§ **Problem**
Exact copies of all the entries are required, and no pictures should appear in them.

§ **Task inputs**
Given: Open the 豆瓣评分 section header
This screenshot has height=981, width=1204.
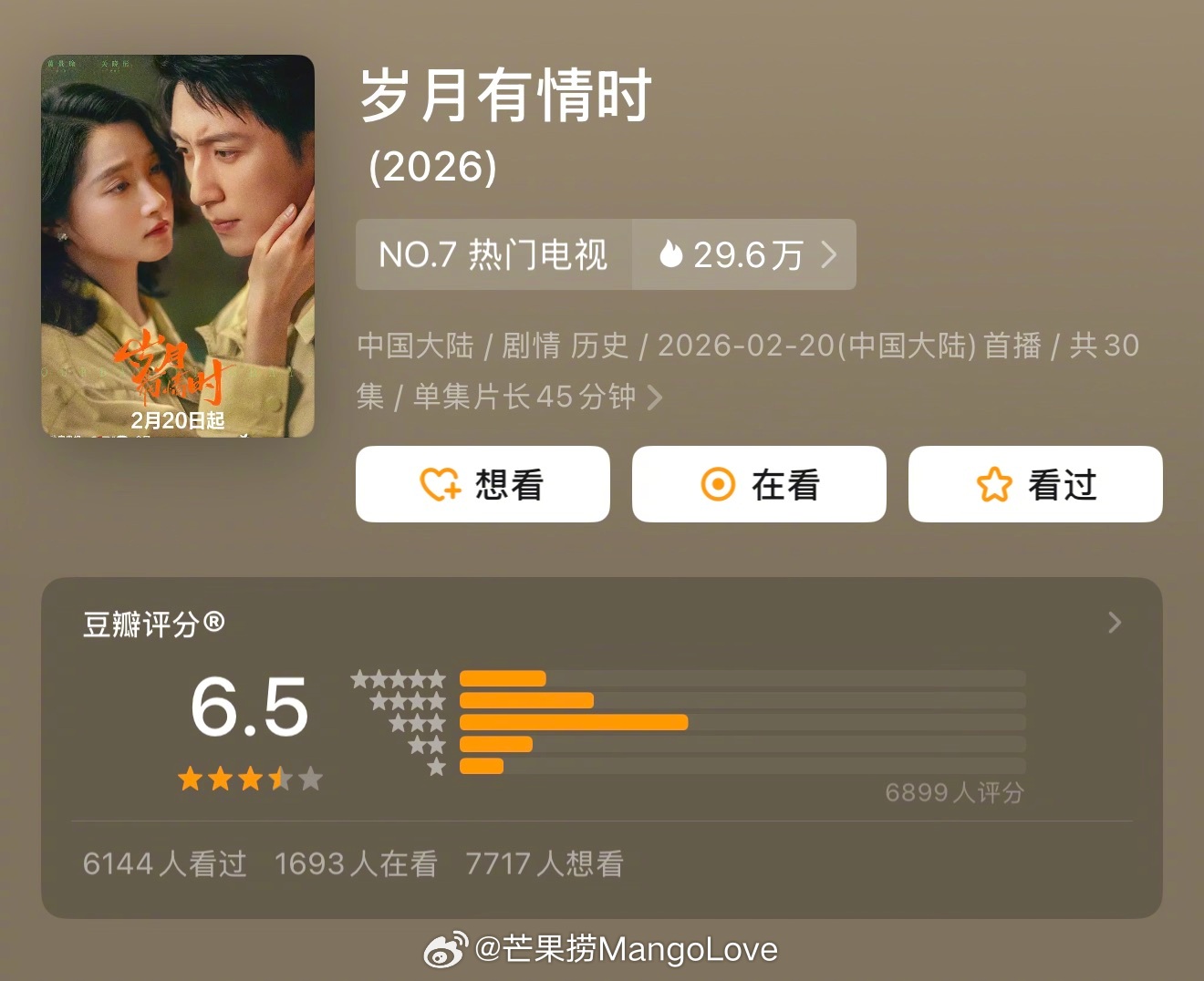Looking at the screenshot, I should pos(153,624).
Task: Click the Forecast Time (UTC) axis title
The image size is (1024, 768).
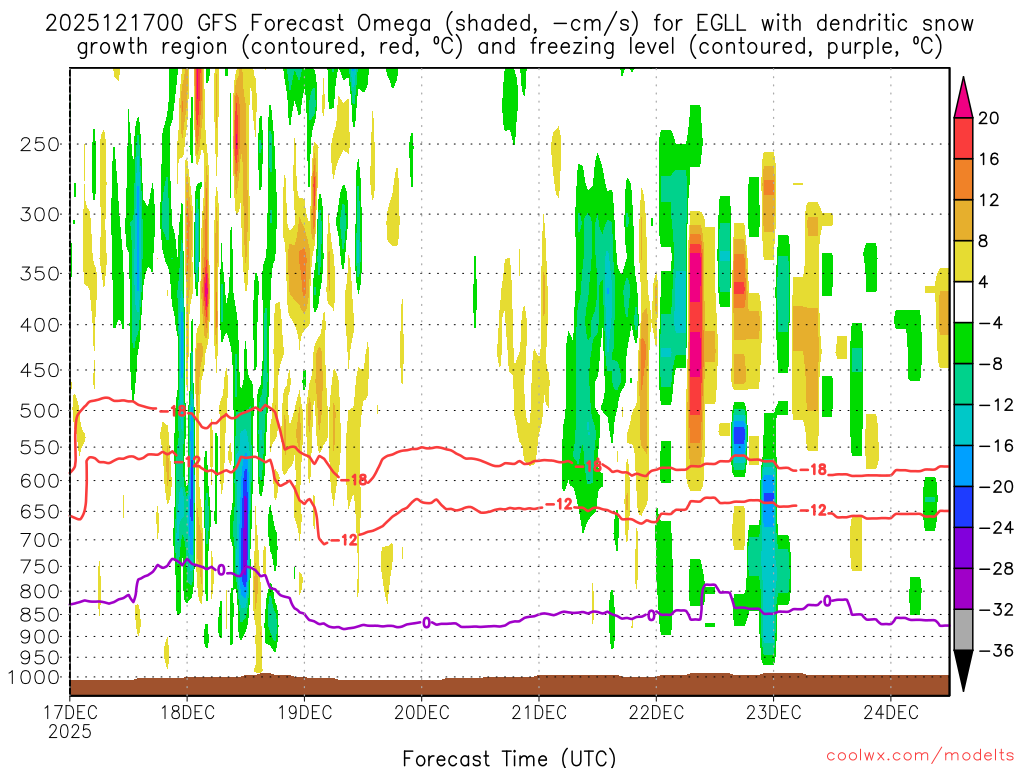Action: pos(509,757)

§ **Expected answer**
Given: Open the 豆瓣评分 section header
This screenshot has height=981, width=1204.
Looking at the screenshot, I should pos(153,624).
Task: Click the Forecast Time (UTC) axis title
The image size is (1024, 768).
Action: pos(509,757)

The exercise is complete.